Three out of four children with mental health conditions do not get the support they need. With over 130,000 referrals to specialist services turned down, despite children showing signs of eating disorders, self-harm or abuse, the problem has become so bad that some children and families are being told by their GPs to pretend that their mental health problem is worse than it is to make sure they get the help they need. Four hundred thousand children and young people with mental health conditions are not receiving any professional help at all—400,000. That is a scandalous figure. We know that mental health conditions in adults often begin in childhood, so it is not only an outrageous dereliction of duty to our young people; it will also end up costing the NHS and society far more in the long run.
I am grateful to my hon. Friend for allowing me to speak in the English Parliament for the first time. Does he agree that one way to get around this whole EVEL conundrum is simply for the English Parliament to be made officially an English Parliament and then we can all have our own national Parliaments in our own countries?
Order. I am sure colleagues will appreciate that it is important that we actually talk about the Bill.
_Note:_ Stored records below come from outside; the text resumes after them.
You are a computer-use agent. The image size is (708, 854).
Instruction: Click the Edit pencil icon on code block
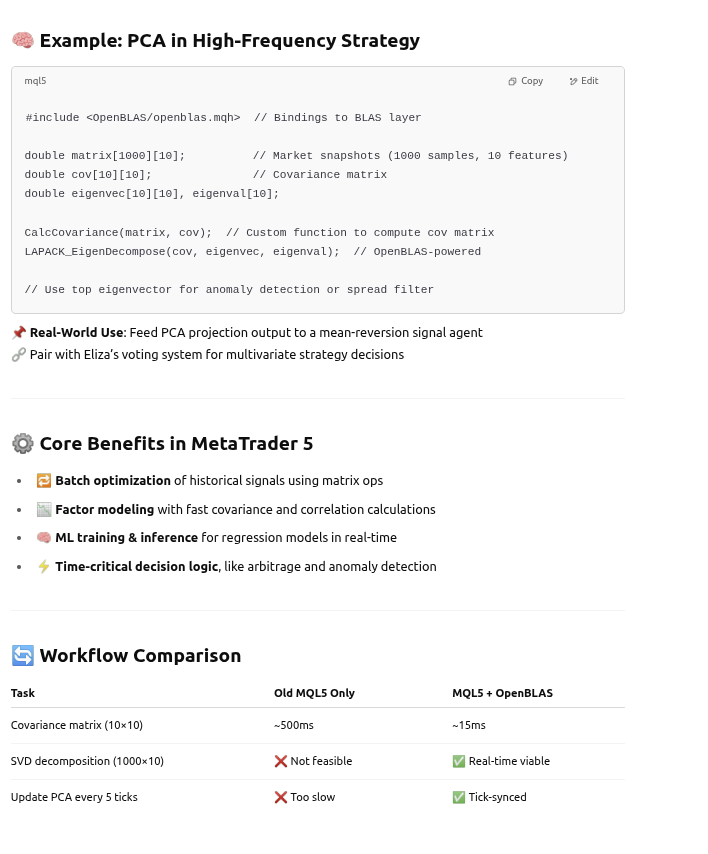click(x=573, y=81)
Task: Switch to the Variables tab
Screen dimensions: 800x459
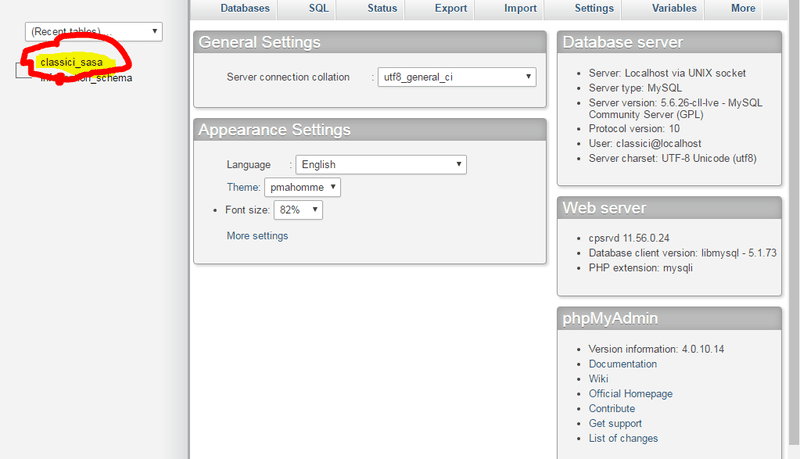Action: (x=674, y=8)
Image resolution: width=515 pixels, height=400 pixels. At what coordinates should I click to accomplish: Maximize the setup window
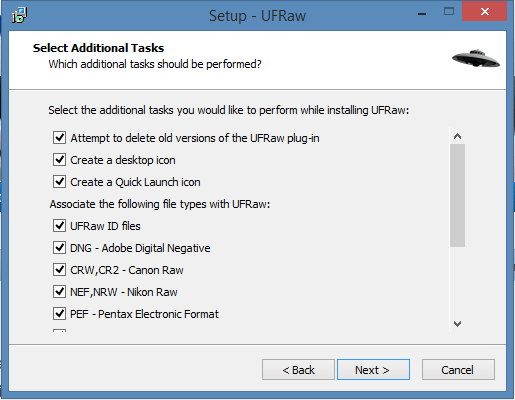tap(449, 12)
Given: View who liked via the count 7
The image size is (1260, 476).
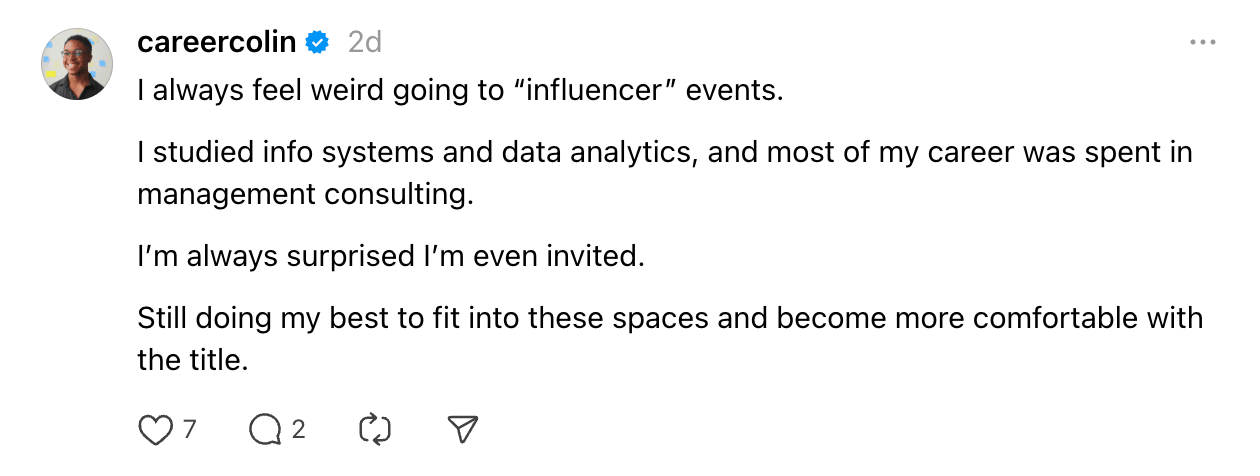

I wholeheartedly agree, Dame Rosie. I have addressed the amendments that we have an interest in, and I am contextualising why they are relevant to our constituents, but points are being extremely well made by my colleagues. There is a simple solution to this, which we in the SNP have been promoting for 84 years, since 1934: Scotland can become an independent country and England can have the Parliament that it wants. As my hon. Friend the Member for Airdrie and Shotts (Neil Gray) says, with the greatest respect for the Speaker, it should not be for the Chair or for the Government to decide what does and does not apply to Members from different parts of the UK. My job and that of my colleagues is to look at each measure before this House and determine for ourselves whether it is relevant to our constituents and act accordingly. Today, we are being actively prevented from doing that. There are amendments and new clauses on the amendment paper that we deem to be of interest to people in Scotland, which would take forward commitments in our manifesto, but we will not be able to vote for them. That is not a precious Union. That is not a partnership of equals. That is not leading instead of leaving. It is not something that is going to be sustainable for much longer, and 52% of people in Scotland seem inclined to agree.